• _What to do_
(1) Copy out the thread on the 2012 TT owners manual word for word, everything from "## moro anis" down to "takes to do!".
(2) Answer these questions from the thread on the 2012 TT owners manual:
(a) How large is the manual file, according to the first post?
(b) Who posted the manual on the VWVortex forum?
(c) What website does Herman22 give for finding user manuals for the TT?

• _Selected extract_

========

# 2012 TT / TTS / TTRS Owners Manual as PDF



## samcoley (Nov 20, 2011)

Hi Everyone

After a lot of looking I have found a fully scanned & OCR'd (so you can search it) version of the 2012 TT / TTS /TTRS Owners Manual.

As I have seen a few people looking for one on this forum I have uploaded to my dropbox so anybody can download it

It was posted by MikeBrWade on the VWVortex forum, link: http://forums.vwvortex.com/showthread.php?5483347-2012-Audi-TTS-Owners-Manual

Note: It is 100Mb so will take a while to download

Cheers,
Sam

EDIT: Direct link to file removed to prevent any copyright issues (Thanks YoungOldUn for your advice)


----------



## TT-driver (Sep 14, 2010)

Brilliant! question was asked many times before and all Audi provided on line was the quick guide to the TT.


----------



## powerplay (Feb 8, 2008)

Good find, thanks!


----------



## Boom (Jan 27, 2012)

Excellent find. Thanks.


----------



## talk-torque (Apr 30, 2008)

The post says it will be taken down in a couple of weeks, but that was last November, so..............!

Great find - very useful. Thanks. [smiley=book2.gif]


----------



## glospete (Feb 1, 2013)

samcoley said:


> Hi Everyone
> 
> After a lot of looking I have found a fully scanned & OCR'd (so you can search it) version of the 2012 TT / TTS /TTRS Owners Manual.
> 
> ...


As I'm a newbee I'm not allowed to PM anyone but I'd like to get a copy of this manual prior to taking delivery of new TT in April. Does anyone have a link I can use please?

Thanks


----------



## moro anis (May 27, 2010)

Can't you just follow the hyperlink and download it? That's all I did.


----------



## glospete (Feb 1, 2013)

The link didn't work when I tried it but now it does so thanks to all who did this. I did such a thing for another car on another forum and I know how long it takes to do!

Sent from my iPad using Tapatalk HD


----------



## glospete (Feb 1, 2013)

samcoley said:


> Hi Everyone
> 
> After a lot of looking I have found a fully scanned & OCR'd (so you can search it) version of the 2012 TT / TTS /TTRS Owners Manual.
> 
> ...


Thanks Sam much appreciated.

Sent from my iPad using Tapatalk HD


----------



## UberJim (Mar 10, 2014)

Thanks will help to pass the 32 days till mine arives lol


----------



## hawkerusa (Apr 21, 2013)

Excellent find! Thanks for the post and link.


----------



## madbkey (Oct 14, 2015)

Awesome - sauce with sprinkles, Mike !


----------



## Sweetz (Sep 17, 2015)

Top man!


----------



## Herman22 (Jun 21, 2014)

Here is a place where You can find almost all different user manuals for the Tt. https://my.audi.com

Sent from my iPhone using Tapatalk


----------

========

• _Data section_

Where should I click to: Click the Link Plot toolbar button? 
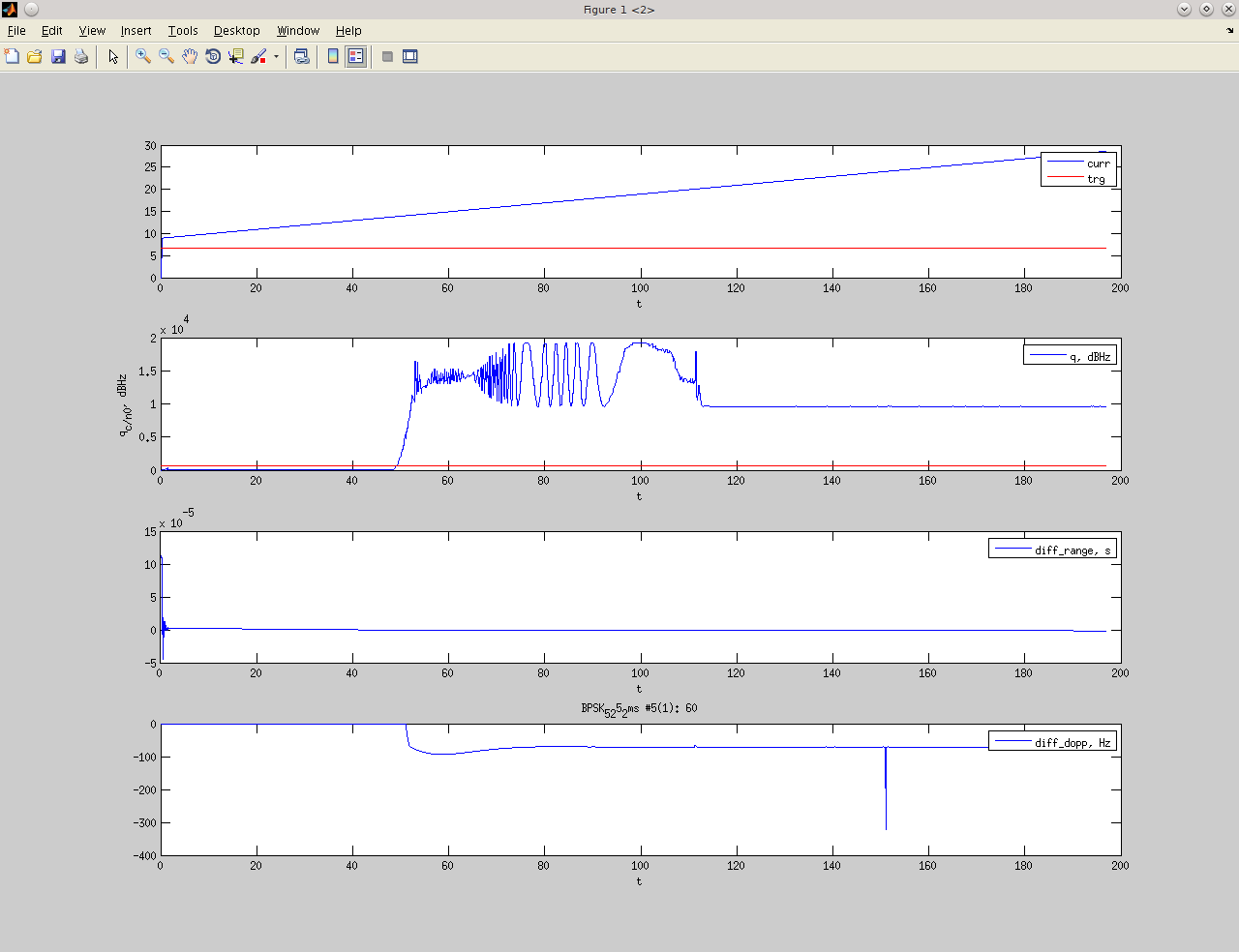302,57
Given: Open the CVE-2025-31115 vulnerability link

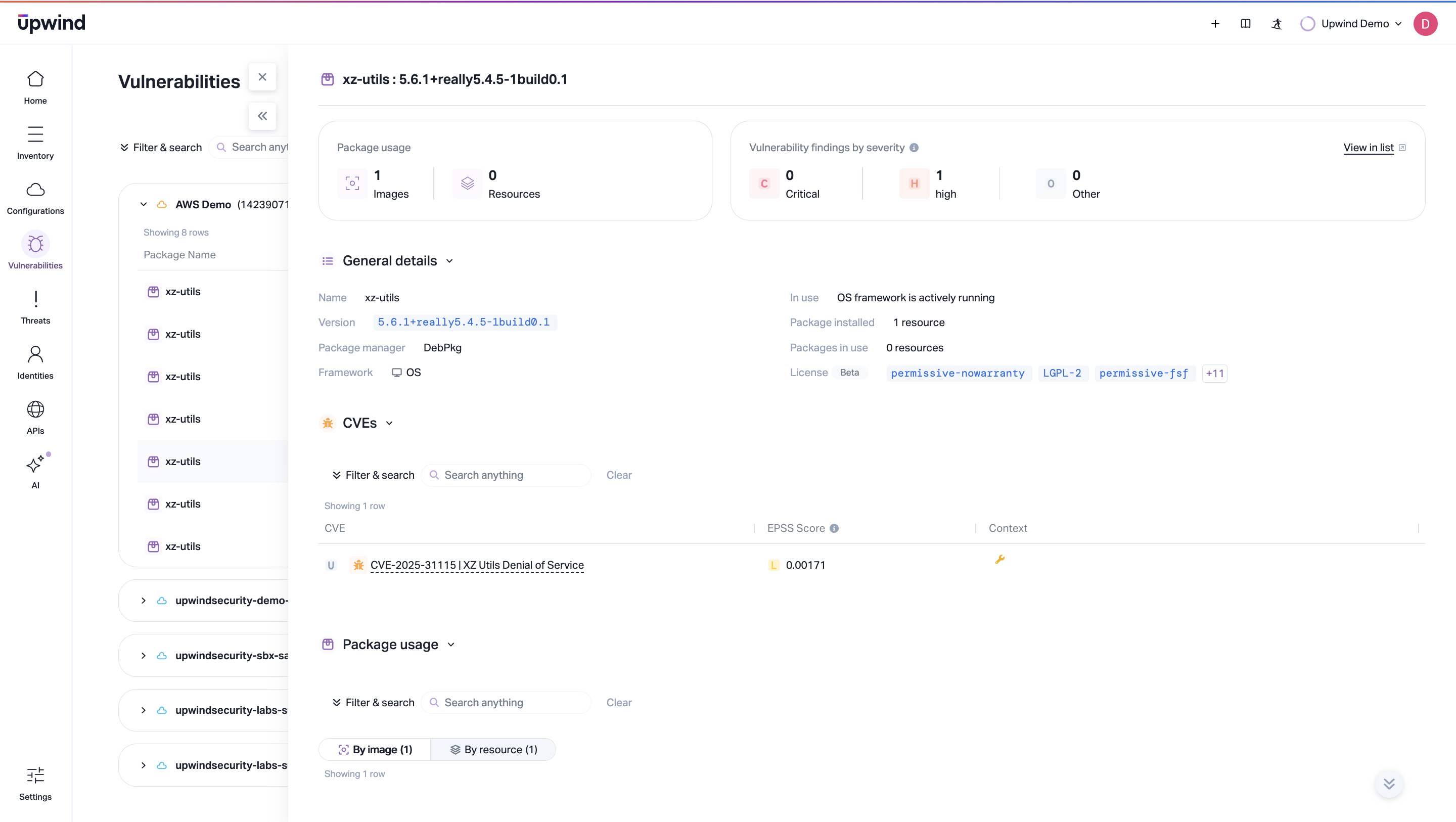Looking at the screenshot, I should [477, 565].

========

• _Final results_
(1)
## moro anis (May 27, 2010)

Can't you just follow the hyperlink and download it? That's all I did.


----------



## glospete (Feb 1, 2013)

The link didn't work when I tried it but now it does so thanks to all who did this. I did such a thing for another car on another forum and I know how long it takes to do!

(2)
(a) 100Mb
(b) MikeBrWade
(c) https://my.audi.com